After the Utilities Regulation and Competition Office (OfReg) rejected Cayman Water’s most recent proposal for a licensing deal to serve customers in the Seven Mile Beach and West Bay areas, the two parties have resumed negotiations.
Frederick McTaggart, CEO of Cayman Water parent company Consolidated Water, told the Cayman Compass that he met with the regulator on Tuesday to provide more “information relating to the negotiations.”
Mr. McTaggart declined to go into details about the negotiations, but said he’s confident that Cayman Water and OfReg will reach a deal that is beneficial for Cayman consumers and is fair to the company.
“I don’t want to speculate, other than to say I think we’ll ultimately reach an agreement with [OfReg],” he said. “In every negotiation, there’s some rough patches you go through.
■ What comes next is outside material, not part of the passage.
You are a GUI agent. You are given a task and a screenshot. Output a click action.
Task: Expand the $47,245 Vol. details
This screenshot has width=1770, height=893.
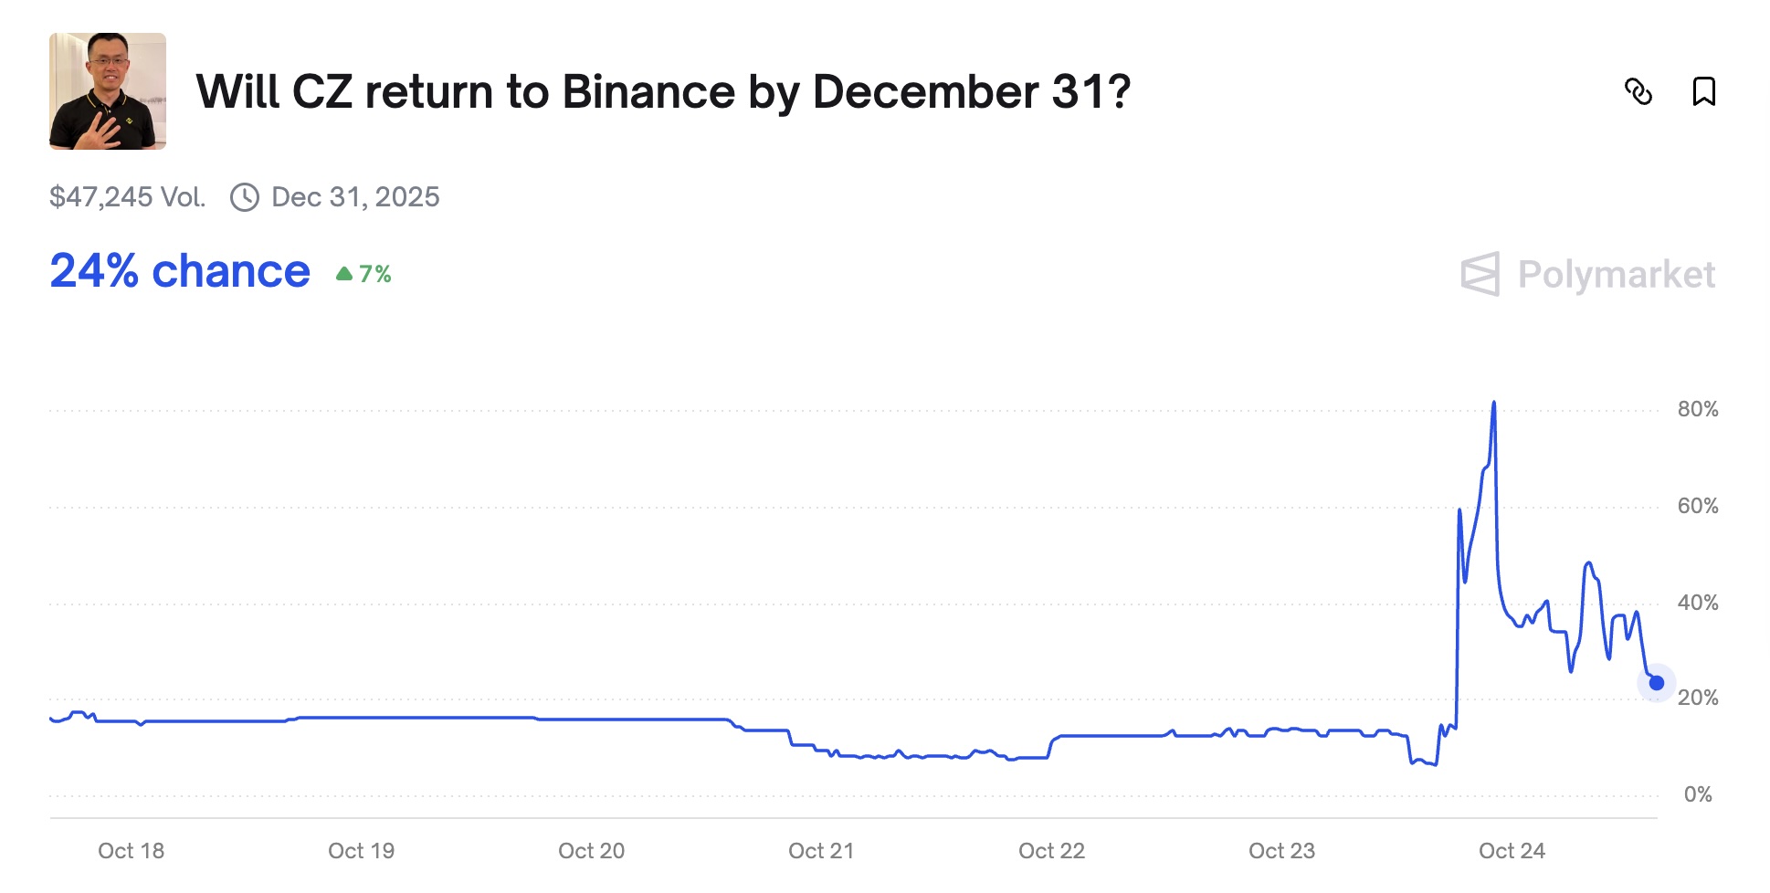128,196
But we’ll get it resolved, I think.”
He added that customers are in no danger of having their services interrupted.
“Nobody would even consider that – on either side of the table,” he said.
Earlier this month, OfReg rejected Cayman Water’s most recent proposal.
“Further, OfReg indicated that if the Company is unwilling to submit a new proposal offering certain additional concessions, then OfReg will have to consider its other available options,” stated Consolidated Water’s third quarter financial report.
Mr. McTaggart said he does not know what OfReg meant when it said it may have to “other available options.”
Gregg Anderson, who is the executive director of OfReg’s energy and utilities office, also declined to comment on the negotiations. He did, however, send the Compass a portion of the Water Section Regulation Law, which outlines some of the regulator’s powers.
The powers in that law include “setting, monitoring and regulating the tariffs, rate structures, and terms and conditions for water and wastewater services charged to consumers … ; reviewing and approving other rates offered by service providers … ; and establishing, monitoring, reviewing or amending service standards provided for under this Law or in any licence granted or administrative determination issued by the Office under this Law.”
Cayman Water’s retail license was originally set to expire in July 2010, but has been extended several times over the years so that government and the company could reach a new deal.
The most recent license extension expired on Jan. 31 this year, but Consolidated Water stated in its report that it continues to provide water on the assumption that the license has been further extended to allow negotiations to continue without interrupting an essential service. The company began negotiating with OfReg in July last year.
Under its current license regime, Cayman Water pays a 7.5 percent royalty to the government of its gross retail water sales revenues – excluding energy cost adjustments. The selling prices of water sold to its customers are determined by the license and vary depending upon the type and location of the customer and the monthly volume of water purchased, according to Consolidated Water’s annual report.
Previous financial reports from Consolidated Water state that government is looking to restructure its water supply deal in a manner that could significantly reduce the company’s income.
“The resolution of these license negotiations could result in a material reduction of the operating income and cash flows we have historically generated from our retail operations,” Consolidated Water stated in a previous report.
The report added that one of the likely outcomes to the negotiations will be that Consolidated Water will no longer receive tax breaks on its imports related to the retail license. Under the existing license agreement, Consolidated Water does not pay duty on supplies imported into the Cayman Islands under its retail water license.
According to a 2010 filing, the Cayman Islands government is looking to lower water rates for residents.
“Depending upon the terms included in such new license, the company’s water rates to customers could be reduced, thereby resulting in a corresponding reduction in the company’s operating income as compared to operating income that the company has historically generated under the license,” Consolidated Water stated in a 2010 filing.